Count me in!

Still thinking about David… I wonder what kind of child he was. Do you know his father, Jesse, forgot about him when the king maker came to their house to select the next king? For some reason, probably because he was the youngest son, his father did not consider him qualified to be king, so he didn’t bother bringing him to the selection exercise. Jesse only remembered David after the seven sons he presented were rejected. Eventually he was sent for and chosen to be king.

Second time around, David went to the field where the battle was to take place. His dad had sent him to check on his brothers. The decree was made, “this is what will be done for the MAN who kills Goliath…” You see, the army chiefs must have deliberated and come up with a profile of the person who would likely kill Goliath, and at the barest minimum, it had to be a man. Judging from Goliath’s size, no one could have imagined a woman or a child as a candidate for this task. It had to be a man.

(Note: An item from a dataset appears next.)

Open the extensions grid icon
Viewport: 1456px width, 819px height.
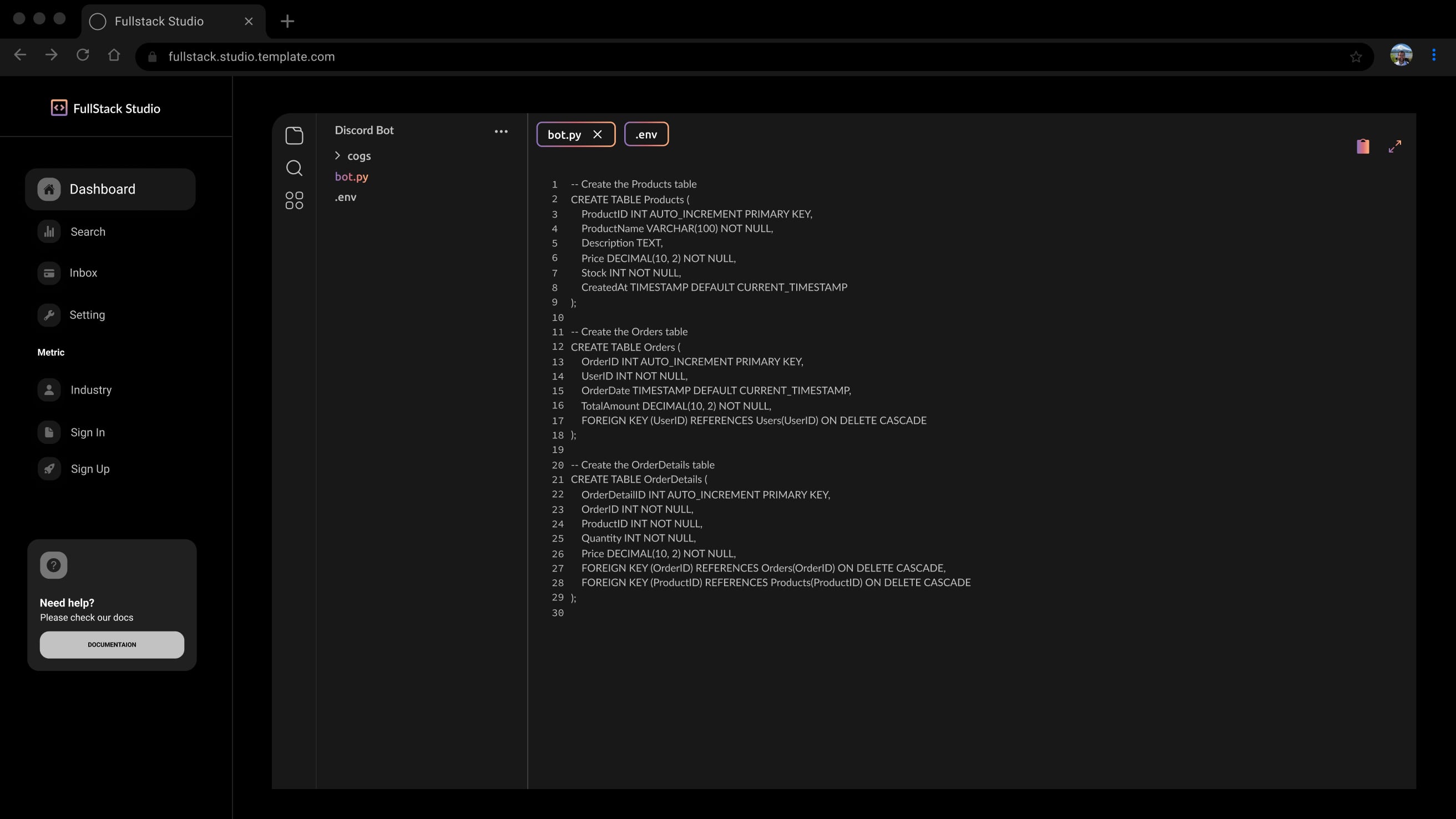pos(294,200)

On both counts, David surprised everyone. How did a shepherd boy become a king? How did a teenager take down a giant? He hadn’t attended the royal school, neither was he training to become a soldier, but in his little corner, on the task he was assigned, he took charge and developed skills that he was able to apply in the face of greater challenges. He struck and killed the lions and bears that came to attack his father’s sheep and he was confident that Goliath would not be an exception.

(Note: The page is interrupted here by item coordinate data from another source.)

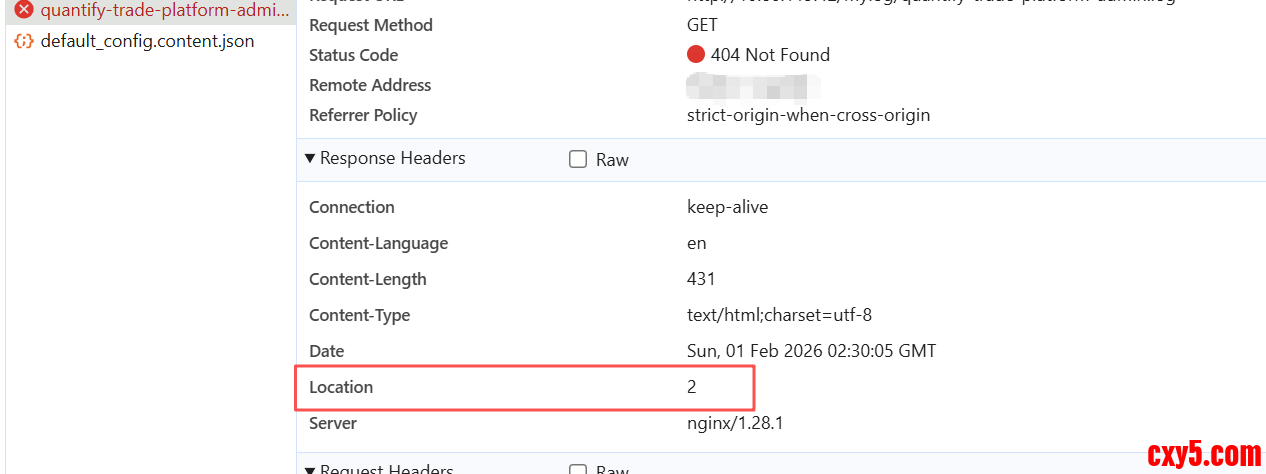The height and width of the screenshot is (474, 1266).
Task: Enable the Raw checkbox beside Request Headers
Action: pos(578,469)
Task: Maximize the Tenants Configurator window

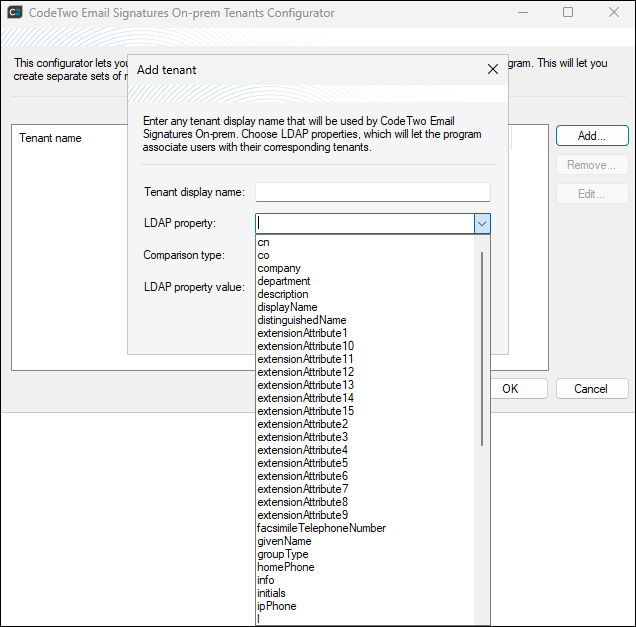Action: (x=568, y=13)
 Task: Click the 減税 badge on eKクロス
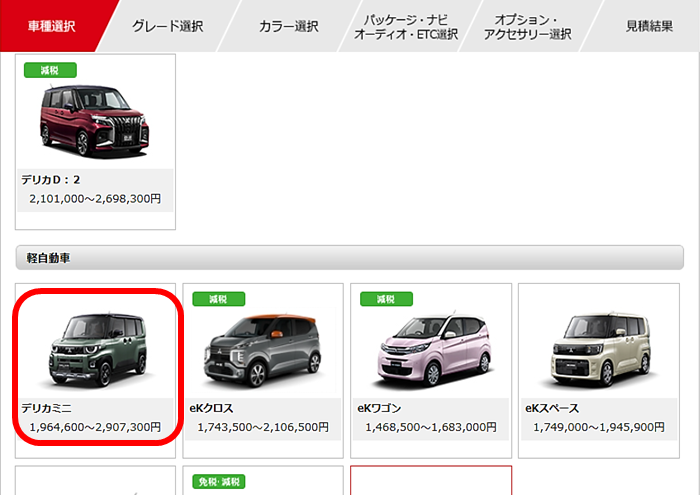(x=217, y=299)
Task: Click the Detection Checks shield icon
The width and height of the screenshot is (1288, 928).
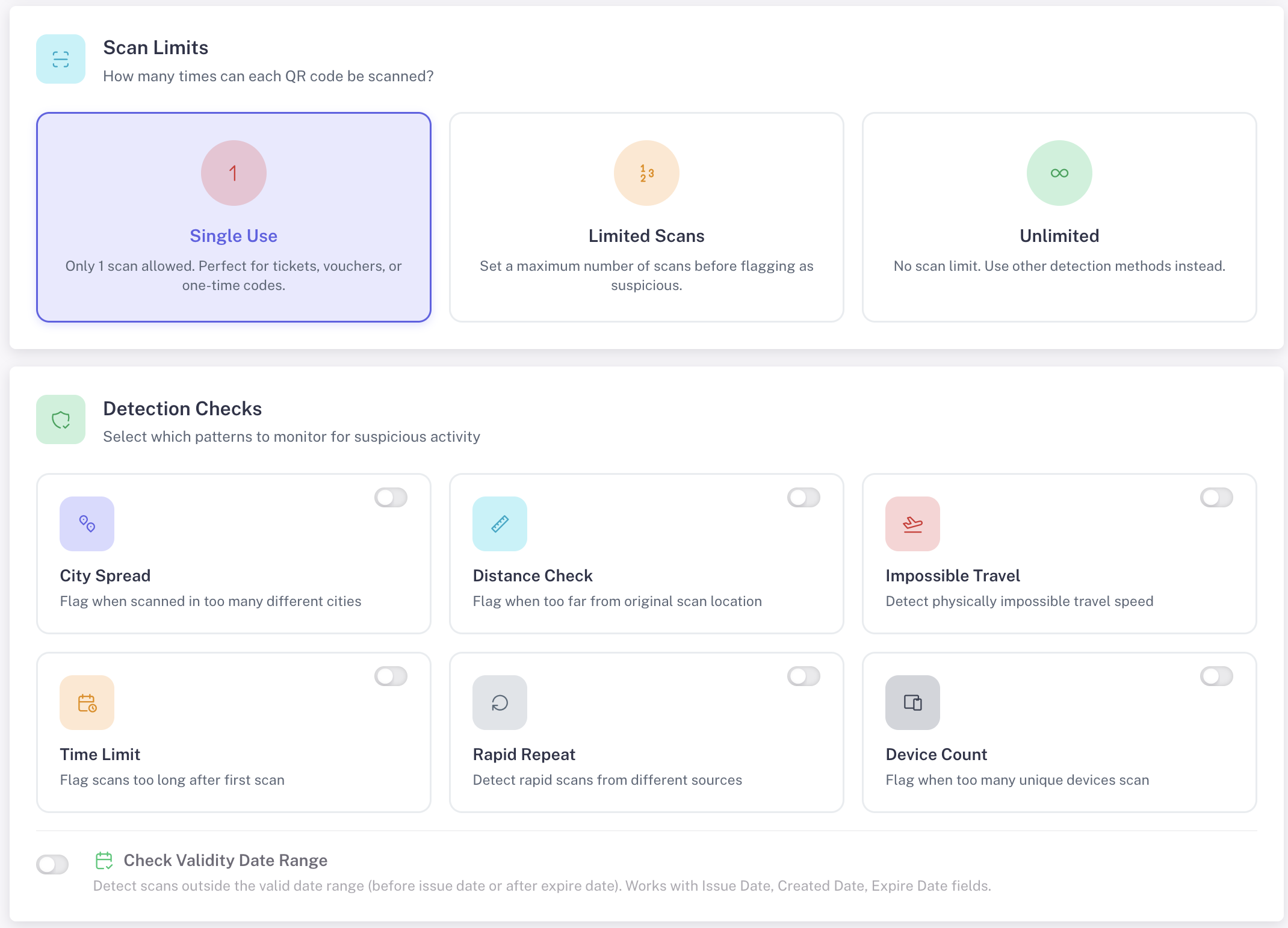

I imagine the story would have been different if David had whined and complained about being assigned to take care of sheep when his peers were doing more exciting things like learning to ride chariots or wield swords.

It’s interesting to see that no matter how seemingly insignificant our current circumstances may be, we can acquire valuable skills and aptitude that will enable us succeed in greater things. So we must make the most of every opportunity and self development must be an ongoing effort in our lives.

Finally, when the big opportunities come our way, we must learn to reach into our experience and not give in to the thought that we do not qualify. All the skills that we’ve acquired have got to count for something and by wisdom, we can translate and efficiently use them to navigate our way to greatness.

Rather than say ‘count me out’, we must begin to say ‘COUNT ME IN!’